Learning energy basics

seidenfeldby Josh Seidenfeld, MEM/MBA ’15

Last week, EDGE co-sponsored one of the year’s most popular Duke student-organized events: Energy Industry Fundamentals. This two-day seminar featured sessions by Duke faculty and alumni playing leading roles in the today’s energy transformation.  The audience included students from business, environment, engineering, and public policy all eager to learn more about how they might fit into the energy industry.  Launched in 2010 with 45 students, the EIF this year attracted over 230 students, with strong attendance across the entire event.

Eric Toone, a professor at the Department of Chemistry and deputy director of technology for the Advanced Research Projects Agency-Energy (ARPA-E) gave one of the most entertaining and engaging talks. From his work at ARPA-E, Dr. Toone tracks the most exciting energy developments of our day, from harvesting useful sugars from macroalgae biomass to redesigning tanks to allow natural gas to penetrate more as a transportation fuel. Dr. Toone displays a remarkable ability to distill complex information into compelling stories ­– check out the #EIF2012 hashtag for a few of his unforgettable one-liners.

Professor Richard Newell, former head of the US Energy Information Administration and director of the Duke Energy Initiative, also shared his perspective on international energy use, and it was clear why he is regarded as a world leader on the topic. It was especially interesting to hear Dr. Newell reflect on the difficulties of forecasting. Most people in the energy world will admit it is just about impossible to predict prices. But quantities of energy use are a different matter. According to Dr. Newell, major projections about quantities of energy use have been much more accurate. He closed with a stark view of the energy challenge: the issue in global energy is not about scarce resources – we have plenty of oil, gas and other fuels for the foreseeable future. The limiting factor is whether the environment can handle our use of those resources.

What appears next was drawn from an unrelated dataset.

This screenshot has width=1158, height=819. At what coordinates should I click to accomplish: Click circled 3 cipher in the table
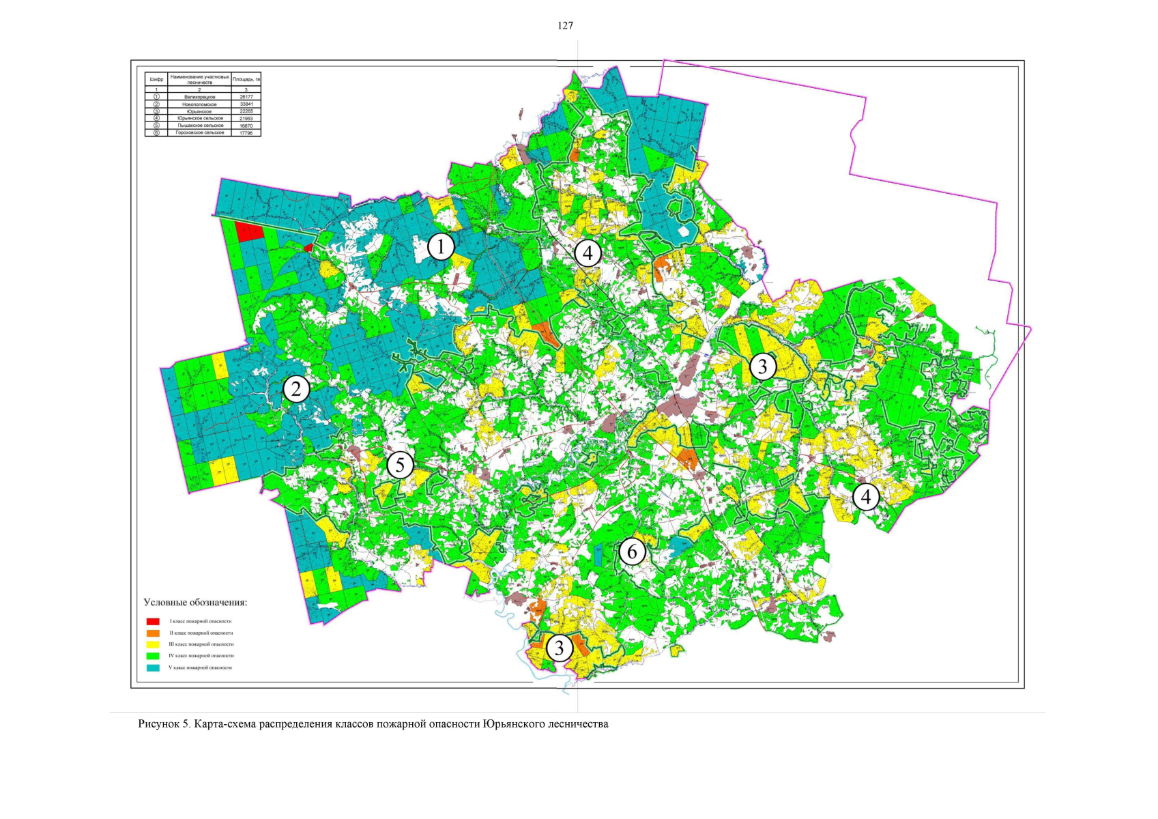(x=156, y=111)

In addition to the great sessions led by Duke faculty, the EIF also hosted a reception featuring David Brewster, CEO of the innovative energy company EnerNOC and Duke alum.  David shared his personal story of EnerNOC’s evolution to operate as a “virtual power plant”, strategically reducing energy use from a portfolio of companies to limit overall peak demand to utilities.  Companies like EnerNOC demonstrate the powerful potential to use cutting edge technology and creative business models to transform our energy system.